Bremsstrahlung radiation (German for braking radiation) is free-free radiation where a free electron passes nearby an ion with charge $Ze$ but its path is changed very little.

The dipole moment of the electron is

\[\ddot{\vec{d}} = -e \dot{\vec{v}} = \frac{e}{m_e} \frac{Z e^2}{\|\vec{R}(t)\|^3} \vec{R}\]

where $\vec{R}$ is the vector pointing from the ion to the electron. If we assume the electron at closest approach is a distance $b$ from the ion and that closest approach occurs at $t=0$, then the distance is

\[\|\vec{R}(t)\|^2 = b^2 + v^2 t^2\]

Using this, the total change in the velocity is

\[\Delta v = \frac{Z e^2}{m_e} \int_{-\infty}^{\infty} dt \frac{b }{\left( b^2 + v^2 t^2 \right)^{\frac{3}{2}}} = \frac{2 Z e^2}{m_e b v}\]

where we have assumed most of the change happens perpendicular to the path such that $\vec{R} \approx b \hat{R} $ where $\hat{R}$ points away from the ion toward the electron at closest approach.

Using the fourier transformed Larmor formula, we get

\[\vec{d}(\nu) = \frac{e}{(2\pi \nu )^2} \Delta v = \frac{2 Z e^3}{m_e b v (2\pi \nu )^2}\] \[\frac{dW}{d\nu \, d\Omega} = \left( \frac{2\pi}{c}\right)^3 \nu^4 \sin^2 \theta \frac{4 Z^2 e^6}{m_e^2 b^2 v^2 (2\pi \nu )^4} = \frac{4}{2\pi} \sin^2 \theta \frac{ Z^2 e^6}{m_e^2 c^3 b^2 v^2 }\]

Integrating over solid angle gives

\[\frac{dW}{d\nu } = \frac{4}{2\pi} \frac{8\pi}{3} \frac{ Z^2 e^6}{m_e^2 c^3 b^2 v^2 } = \frac{ 16 Z^2 e^6}{3m_e^2 c^3 b^2 v^2 }\]

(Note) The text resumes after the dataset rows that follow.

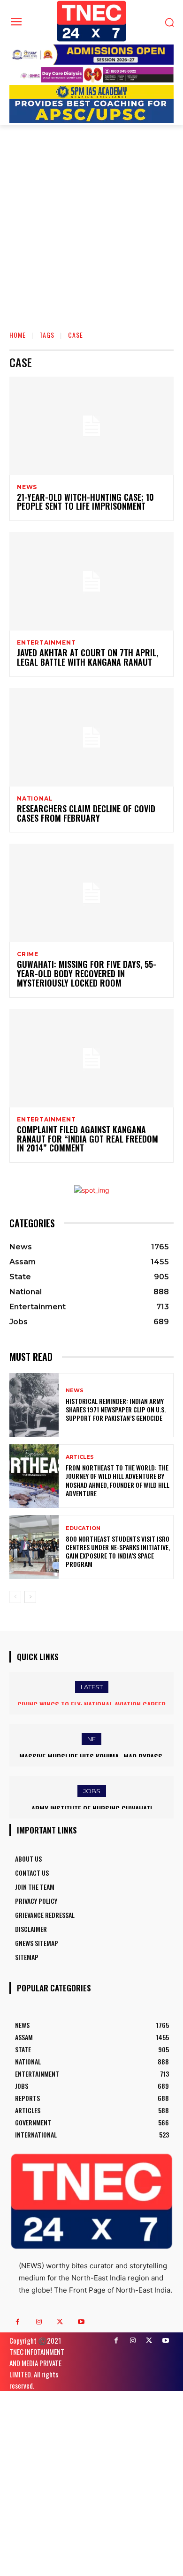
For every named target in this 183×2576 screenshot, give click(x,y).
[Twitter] (60, 2322)
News (27, 487)
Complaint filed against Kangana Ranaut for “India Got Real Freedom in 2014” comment (87, 1138)
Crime (27, 954)
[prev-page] (15, 1597)
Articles (80, 1457)
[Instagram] (38, 2322)
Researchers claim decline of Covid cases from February (86, 813)
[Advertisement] (91, 221)
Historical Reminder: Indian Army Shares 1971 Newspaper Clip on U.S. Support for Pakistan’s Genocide (116, 1409)
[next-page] (30, 1597)
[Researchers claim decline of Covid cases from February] (91, 737)
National (35, 799)
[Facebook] (17, 2322)
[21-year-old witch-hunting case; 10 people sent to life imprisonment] (91, 426)
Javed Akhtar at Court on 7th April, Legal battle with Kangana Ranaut (87, 657)
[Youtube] (81, 2322)
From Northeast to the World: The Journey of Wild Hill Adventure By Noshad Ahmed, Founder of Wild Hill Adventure (117, 1480)
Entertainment (46, 643)
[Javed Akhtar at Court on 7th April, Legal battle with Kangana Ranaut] (91, 581)
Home (17, 335)
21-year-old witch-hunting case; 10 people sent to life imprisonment (85, 501)
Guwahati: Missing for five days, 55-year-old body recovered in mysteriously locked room (86, 973)
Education (83, 1528)
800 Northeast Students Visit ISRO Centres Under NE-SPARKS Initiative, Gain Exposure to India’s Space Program (118, 1551)
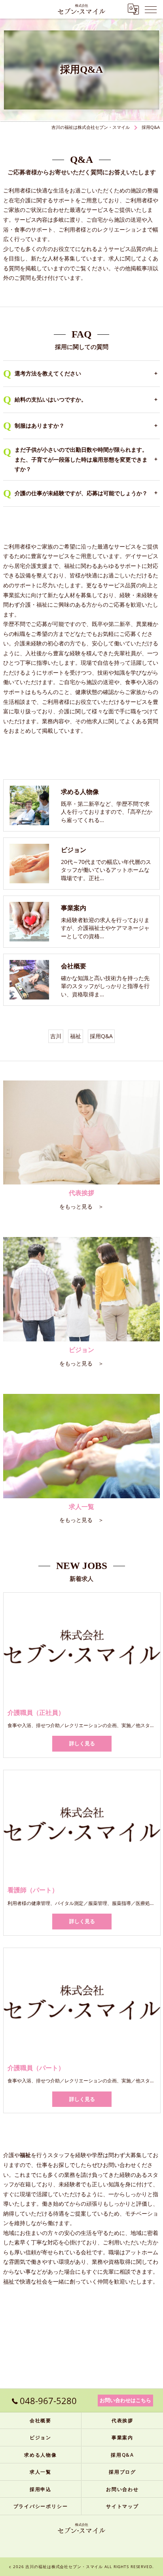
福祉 (75, 1036)
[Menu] (150, 9)
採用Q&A (101, 1036)
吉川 (55, 1036)
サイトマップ (122, 2506)
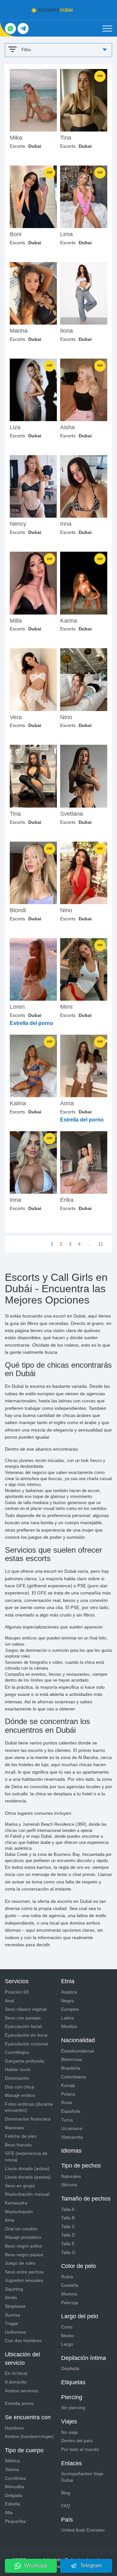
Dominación (17, 2078)
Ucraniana (71, 2128)
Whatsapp (35, 2565)
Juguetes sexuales (24, 2280)
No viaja (69, 2432)
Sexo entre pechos (24, 2271)
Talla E (68, 2243)
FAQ (65, 2505)
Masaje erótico (20, 2095)
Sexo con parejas (23, 2017)
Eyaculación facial (23, 2026)
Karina (68, 621)
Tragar (12, 2323)
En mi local (16, 2373)
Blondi (18, 910)
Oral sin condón (21, 2228)
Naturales (71, 2176)
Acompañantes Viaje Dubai (82, 2477)
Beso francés (18, 2144)
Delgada (13, 2495)
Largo (67, 2344)
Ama (9, 2220)
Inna (66, 524)
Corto (66, 2326)
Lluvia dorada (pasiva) (28, 2176)
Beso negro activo (23, 2245)
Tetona (12, 2469)
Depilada (70, 2368)
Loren (17, 1007)
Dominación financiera (28, 2119)
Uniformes (15, 2332)
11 (100, 1244)
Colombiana (73, 2076)
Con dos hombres (23, 2340)
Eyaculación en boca (26, 2035)
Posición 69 (17, 1992)
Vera (16, 717)
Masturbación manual (27, 2194)
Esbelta (12, 2503)
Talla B (68, 2217)
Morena (69, 2293)
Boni (15, 234)
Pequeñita (15, 2521)
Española (70, 2111)
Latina (67, 2017)
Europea (70, 2009)
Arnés (11, 2297)
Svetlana (71, 814)
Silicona (69, 2184)
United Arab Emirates (83, 2530)
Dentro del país (77, 2440)
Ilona (66, 331)
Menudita (14, 2486)
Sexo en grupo (20, 2185)
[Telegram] (23, 28)
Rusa (66, 2102)
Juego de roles (20, 2263)
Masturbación (19, 2211)
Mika (16, 138)
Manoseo (14, 2127)
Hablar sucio (18, 2069)
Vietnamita (72, 2137)
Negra (67, 2000)
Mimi (66, 1007)
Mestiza (69, 2026)
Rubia (67, 2276)
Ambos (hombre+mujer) (29, 2436)
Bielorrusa (71, 2059)
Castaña (69, 2285)
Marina (19, 331)
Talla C (68, 2226)
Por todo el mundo (80, 2449)
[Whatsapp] (10, 28)
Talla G (68, 2252)
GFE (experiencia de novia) (26, 2156)
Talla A (67, 2209)
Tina (65, 138)
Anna (67, 1103)
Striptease (15, 2306)
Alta (9, 2512)
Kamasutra (16, 2202)
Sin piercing (73, 2407)
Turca (67, 2119)
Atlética (12, 2460)
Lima (66, 234)
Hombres (14, 2428)
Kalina (18, 1103)
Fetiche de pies (20, 2136)
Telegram (91, 2565)
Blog (65, 2492)
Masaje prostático (23, 2237)
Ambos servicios (21, 2390)
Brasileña (70, 2068)
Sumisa (12, 2314)
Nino (66, 717)
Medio (67, 2335)
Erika (66, 1200)
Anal (9, 2000)
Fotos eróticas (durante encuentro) (29, 2107)
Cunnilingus (17, 2052)
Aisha (67, 427)
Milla (16, 621)
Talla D (68, 2234)
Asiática (69, 1992)
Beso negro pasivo (24, 2254)
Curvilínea (15, 2478)
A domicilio (16, 2382)
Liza (15, 427)
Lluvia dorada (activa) (27, 2168)
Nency (18, 524)
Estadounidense (77, 2050)
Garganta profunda (24, 2061)
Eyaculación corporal (26, 2043)
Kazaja (68, 2085)
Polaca (68, 2094)
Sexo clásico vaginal (25, 2009)
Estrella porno (19, 2403)
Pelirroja (69, 2302)
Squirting (14, 2289)
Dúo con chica (19, 2086)
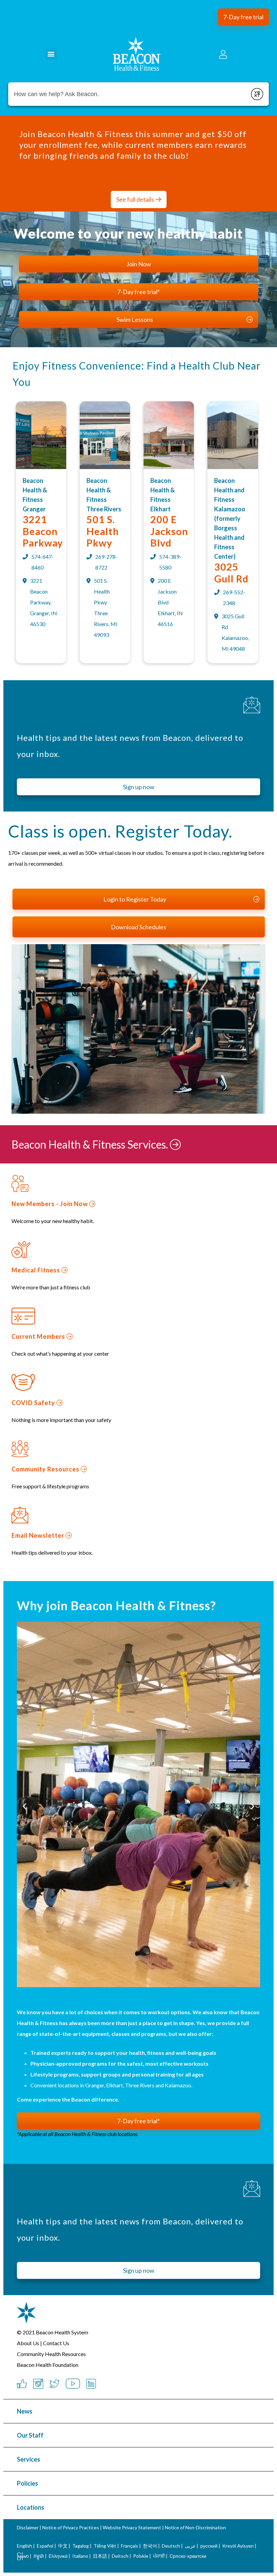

However, this is only valid for frequencies $\nu \ll \frac{v}{2\pi b} $ which results from our assumption about the change only being perpendicular. Doing the full fourier transform for all compnents of $\Delta \vec{v}$ results in bessel functions which contain an exponential cutoff at this same limit.

The above formula is only for a single electron though. To consider a plasma’s total emission, we need to integrate over the electrons which will pass the ion. This is effectively an integration of impact parameter $b$ and turns the Larmor formula into a rate of emission:

\[\frac{dW}{dt \, d\nu } = \int_{b_\mathrm{min}}^{\mathrm{max}} db \left(2\pi b \right) \left( n_e v\right) \frac{ 16 Z^2 e^6}{3m_e^2 c^3 b^2 v^2 }= \frac{ 32\pi n_e Z^2 e^6}{3m_e^2 c^3 v} \ln \left( \frac{b_\mathrm{max}}{b_\mathrm{min}}\right)\]

Additionally, we have only assumed electrons of a single energy. When considering Thermal Bremsstrahlung, with a maxwellian distriubtion of particles, we get an emissivity per ion of

\[\frac{j_\nu}{n_i} \propto Z^2 n_e T^{\frac{-1}{2}} e^{-\frac{h\nu}{kT}} g_\mathrm{FF}\]